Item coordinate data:

---+---

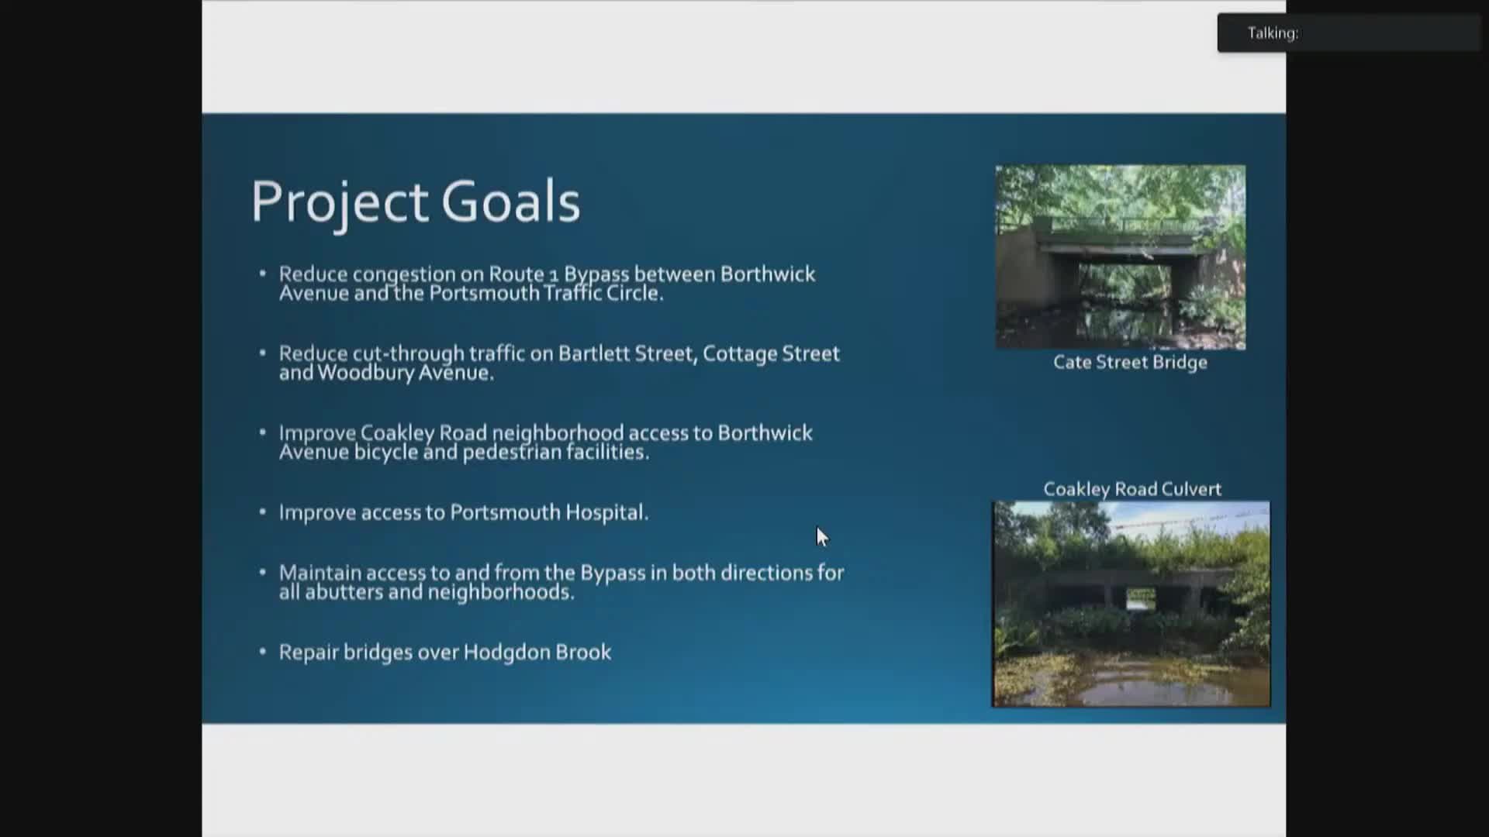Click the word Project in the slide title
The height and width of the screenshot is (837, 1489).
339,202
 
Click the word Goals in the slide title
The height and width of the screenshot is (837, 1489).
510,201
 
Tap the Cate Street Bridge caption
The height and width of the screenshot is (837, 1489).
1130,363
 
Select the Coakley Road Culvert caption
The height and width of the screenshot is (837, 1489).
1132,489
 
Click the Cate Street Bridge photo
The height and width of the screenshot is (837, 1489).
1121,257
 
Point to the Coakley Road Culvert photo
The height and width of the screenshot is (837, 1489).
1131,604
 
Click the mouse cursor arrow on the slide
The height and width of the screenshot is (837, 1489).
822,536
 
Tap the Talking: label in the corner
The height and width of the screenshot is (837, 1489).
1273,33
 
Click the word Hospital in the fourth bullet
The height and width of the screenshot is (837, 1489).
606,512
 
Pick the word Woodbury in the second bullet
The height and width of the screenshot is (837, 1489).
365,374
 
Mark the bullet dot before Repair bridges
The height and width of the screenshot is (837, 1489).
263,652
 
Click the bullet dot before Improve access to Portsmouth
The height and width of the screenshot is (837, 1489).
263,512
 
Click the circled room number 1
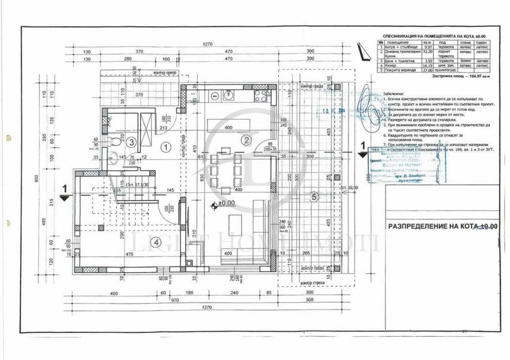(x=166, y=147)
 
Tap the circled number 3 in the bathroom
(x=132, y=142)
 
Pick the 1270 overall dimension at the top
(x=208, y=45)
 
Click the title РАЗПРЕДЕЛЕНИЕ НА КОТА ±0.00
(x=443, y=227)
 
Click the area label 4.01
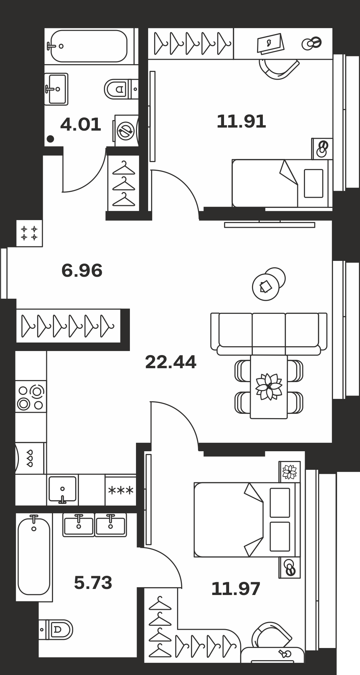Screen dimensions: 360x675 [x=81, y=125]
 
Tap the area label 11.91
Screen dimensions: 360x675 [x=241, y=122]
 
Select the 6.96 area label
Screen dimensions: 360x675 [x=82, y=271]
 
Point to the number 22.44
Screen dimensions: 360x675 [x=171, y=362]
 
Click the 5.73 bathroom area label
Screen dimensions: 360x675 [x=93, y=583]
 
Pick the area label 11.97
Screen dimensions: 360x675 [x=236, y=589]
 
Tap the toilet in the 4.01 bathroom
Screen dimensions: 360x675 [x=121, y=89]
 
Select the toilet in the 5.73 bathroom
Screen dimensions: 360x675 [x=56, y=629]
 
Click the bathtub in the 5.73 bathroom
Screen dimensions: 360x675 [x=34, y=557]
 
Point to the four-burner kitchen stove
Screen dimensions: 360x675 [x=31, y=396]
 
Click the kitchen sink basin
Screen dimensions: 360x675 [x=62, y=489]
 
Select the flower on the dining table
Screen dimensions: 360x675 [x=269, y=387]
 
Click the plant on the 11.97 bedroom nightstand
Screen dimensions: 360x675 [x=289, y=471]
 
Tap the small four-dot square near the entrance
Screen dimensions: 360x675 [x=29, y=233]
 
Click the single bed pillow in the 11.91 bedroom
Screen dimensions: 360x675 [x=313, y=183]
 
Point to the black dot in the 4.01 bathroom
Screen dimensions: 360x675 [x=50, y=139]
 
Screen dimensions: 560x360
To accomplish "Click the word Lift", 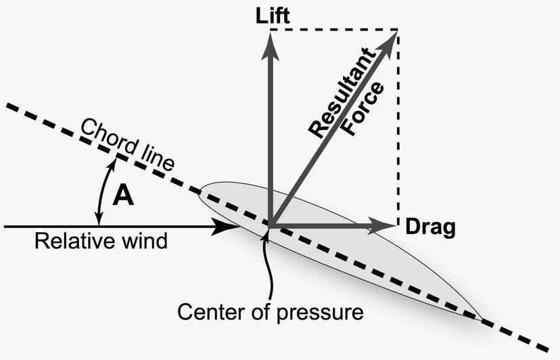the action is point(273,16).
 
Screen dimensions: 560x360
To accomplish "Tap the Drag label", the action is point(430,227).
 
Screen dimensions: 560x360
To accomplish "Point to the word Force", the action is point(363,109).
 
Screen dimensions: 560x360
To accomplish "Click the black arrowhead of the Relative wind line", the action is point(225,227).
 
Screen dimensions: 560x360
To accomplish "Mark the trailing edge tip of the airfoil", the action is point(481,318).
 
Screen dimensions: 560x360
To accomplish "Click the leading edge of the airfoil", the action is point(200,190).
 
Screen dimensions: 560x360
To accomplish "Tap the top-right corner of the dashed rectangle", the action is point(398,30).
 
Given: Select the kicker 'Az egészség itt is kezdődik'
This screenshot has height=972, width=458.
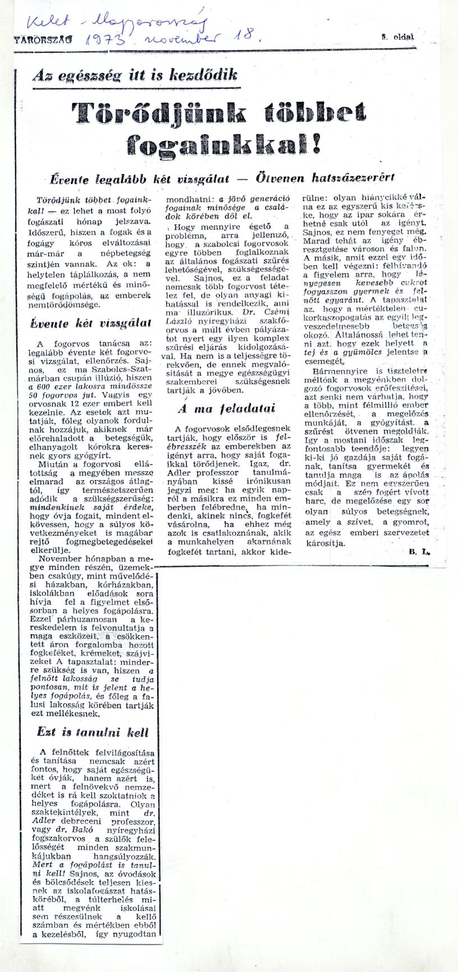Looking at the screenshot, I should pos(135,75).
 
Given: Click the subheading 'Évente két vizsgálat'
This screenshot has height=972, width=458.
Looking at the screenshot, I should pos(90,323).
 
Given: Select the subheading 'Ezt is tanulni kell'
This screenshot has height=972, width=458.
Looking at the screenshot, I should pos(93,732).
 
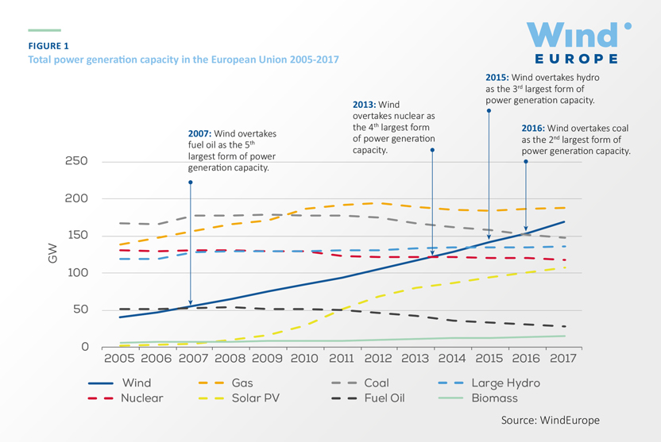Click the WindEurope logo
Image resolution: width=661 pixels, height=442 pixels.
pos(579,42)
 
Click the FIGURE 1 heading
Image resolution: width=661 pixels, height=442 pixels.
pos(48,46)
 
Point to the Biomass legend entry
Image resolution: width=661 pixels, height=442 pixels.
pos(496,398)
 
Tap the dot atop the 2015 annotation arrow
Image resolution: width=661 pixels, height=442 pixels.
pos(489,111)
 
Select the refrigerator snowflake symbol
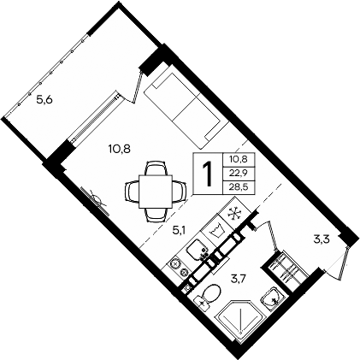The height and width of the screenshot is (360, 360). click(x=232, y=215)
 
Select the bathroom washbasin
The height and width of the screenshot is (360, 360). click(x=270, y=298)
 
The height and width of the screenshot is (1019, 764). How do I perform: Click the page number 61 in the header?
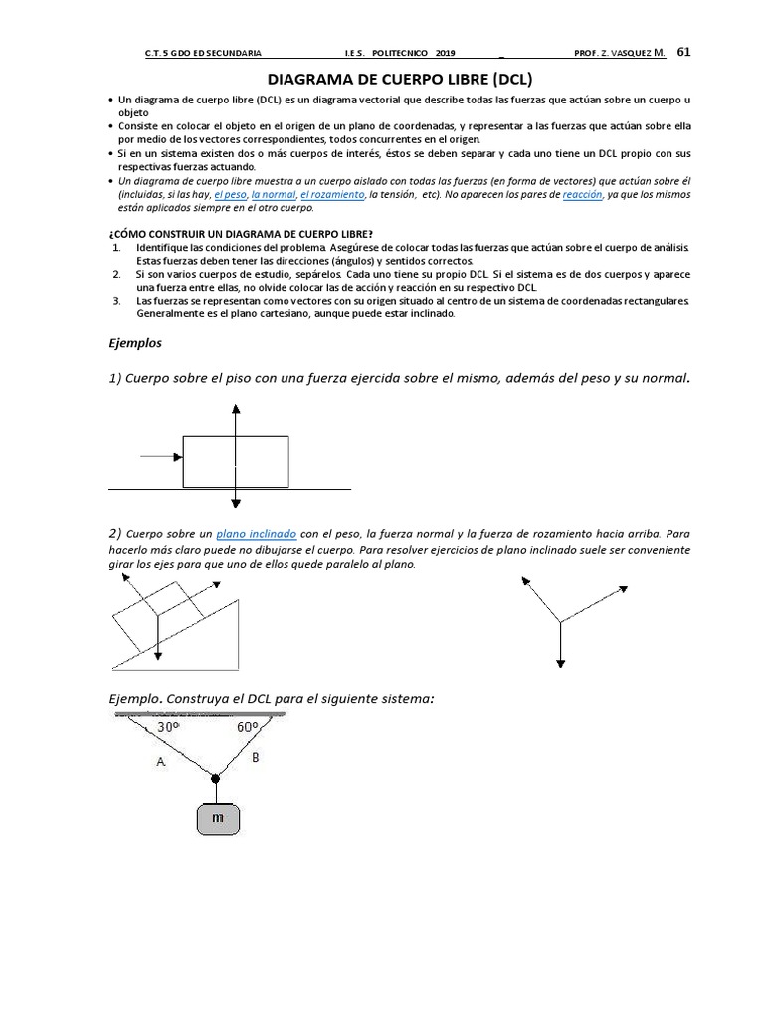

---+---

### THE TASK
Transcribe the entries above verbatim, from the line with "Select the 6.96 area label" to the line with "Screen dimensions: 360x675 [x=236, y=589]".

### IN RESPONSE
Select the 6.96 area label
Screen dimensions: 360x675 [x=82, y=271]
 
Point to the number 22.44
Screen dimensions: 360x675 [x=171, y=362]
 
Click the 5.73 bathroom area label
Screen dimensions: 360x675 [x=93, y=583]
 
Pick the area label 11.97
Screen dimensions: 360x675 [x=236, y=589]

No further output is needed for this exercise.